Ogden City is asking people to stay out of the water altogether. Both Ogden and Weber Rivers are considered dangerous at this time.  

“Our rivers run anywhere from 500 to 800 cubic feet (about the volume of a large U-Haul truck) of water per second,” Ogden City Fire Emergency Management Battalion Chief Kenny Miller explained. “Currently, right now, we’re running about 1,000 cubic feet per second which is pretty fast.” He explained that next week. The water flow will increase by about an additional 66 percent, or between 1,500 and 1,700 cubic feet (about twice the volume of a large U-Haul truck) per second. 

This will happen because water will be released from reservoirs into the rivers. Pineview Reservoir will release water into Ogden River. They must do this to make room for the abundance of water in the Ogden Watershed.   

According to the city, there are more than 275,000 acre-feet of water accumulated in the watershed currently. Pineview Reservoir reaches capacity at 110,150 acre-feet, so this increased flow is necessary to manage the rate at which the reservoir will fill as the snow melts this spring.  

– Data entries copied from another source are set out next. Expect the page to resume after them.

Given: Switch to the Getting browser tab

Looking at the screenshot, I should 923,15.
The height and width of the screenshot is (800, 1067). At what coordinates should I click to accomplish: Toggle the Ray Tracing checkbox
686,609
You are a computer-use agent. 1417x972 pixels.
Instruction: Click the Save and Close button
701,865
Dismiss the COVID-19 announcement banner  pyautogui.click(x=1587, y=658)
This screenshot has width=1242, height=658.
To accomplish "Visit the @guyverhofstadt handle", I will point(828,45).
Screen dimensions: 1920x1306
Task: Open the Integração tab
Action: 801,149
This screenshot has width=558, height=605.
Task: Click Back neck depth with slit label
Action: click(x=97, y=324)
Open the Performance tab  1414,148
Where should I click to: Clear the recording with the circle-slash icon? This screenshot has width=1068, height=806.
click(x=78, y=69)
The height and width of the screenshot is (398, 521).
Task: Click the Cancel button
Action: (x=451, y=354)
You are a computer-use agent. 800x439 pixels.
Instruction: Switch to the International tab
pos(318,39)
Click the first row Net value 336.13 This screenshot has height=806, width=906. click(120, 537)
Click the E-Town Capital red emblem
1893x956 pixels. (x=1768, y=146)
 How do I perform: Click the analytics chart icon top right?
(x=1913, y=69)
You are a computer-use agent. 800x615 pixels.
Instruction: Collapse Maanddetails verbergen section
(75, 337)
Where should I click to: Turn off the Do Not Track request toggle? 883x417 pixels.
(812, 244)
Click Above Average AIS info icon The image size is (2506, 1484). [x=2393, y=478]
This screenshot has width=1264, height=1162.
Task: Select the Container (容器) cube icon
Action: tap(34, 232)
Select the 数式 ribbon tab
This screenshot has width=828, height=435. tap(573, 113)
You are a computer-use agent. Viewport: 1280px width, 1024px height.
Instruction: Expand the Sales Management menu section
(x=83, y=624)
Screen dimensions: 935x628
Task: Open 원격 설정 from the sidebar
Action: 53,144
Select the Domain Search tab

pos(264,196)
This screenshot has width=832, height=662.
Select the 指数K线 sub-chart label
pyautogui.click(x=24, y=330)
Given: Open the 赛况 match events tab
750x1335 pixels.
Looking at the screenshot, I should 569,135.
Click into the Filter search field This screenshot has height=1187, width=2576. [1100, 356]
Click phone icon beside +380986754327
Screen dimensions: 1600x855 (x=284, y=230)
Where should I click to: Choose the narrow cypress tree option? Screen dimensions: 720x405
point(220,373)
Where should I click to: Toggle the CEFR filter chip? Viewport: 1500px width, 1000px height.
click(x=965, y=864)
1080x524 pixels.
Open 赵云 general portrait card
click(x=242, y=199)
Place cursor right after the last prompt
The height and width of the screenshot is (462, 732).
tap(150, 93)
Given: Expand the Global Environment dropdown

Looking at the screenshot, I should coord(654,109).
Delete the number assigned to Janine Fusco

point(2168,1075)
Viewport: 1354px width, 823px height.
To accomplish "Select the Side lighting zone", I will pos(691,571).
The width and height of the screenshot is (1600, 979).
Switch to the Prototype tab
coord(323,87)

The release will also help prevent future flooding.    

Right now, Ogden River is flowing at a speed of about 10 miles per hour and is about 7 to 8 feet deep. “To give you an idea of how dangerous that is, at seven to eight miles an hour, if you’re in 10 inches of water it will knock a normal person off their feet,” Miller stated. “At waist deep, three to four miles an hour will knock a normal person off their feet and wash them down the river.”  

“The water is cold, it’s moving fast, they can get hung up in a strainer or any other obstacles in the water, and it’s a high probability of drowning,” Waller commented.  

The kayakers said there are only about two feet of clearance between the top of the water and the bottom of many of the bridges. City officials said that next with the release of additional water, there will be no clearance under those bridges making the river even more dangerous if someone finds themself in the water.  

If you do decide to spend some time out near the river over the next few days, officials encourage you to stay at least 15 feet from the water’s edge.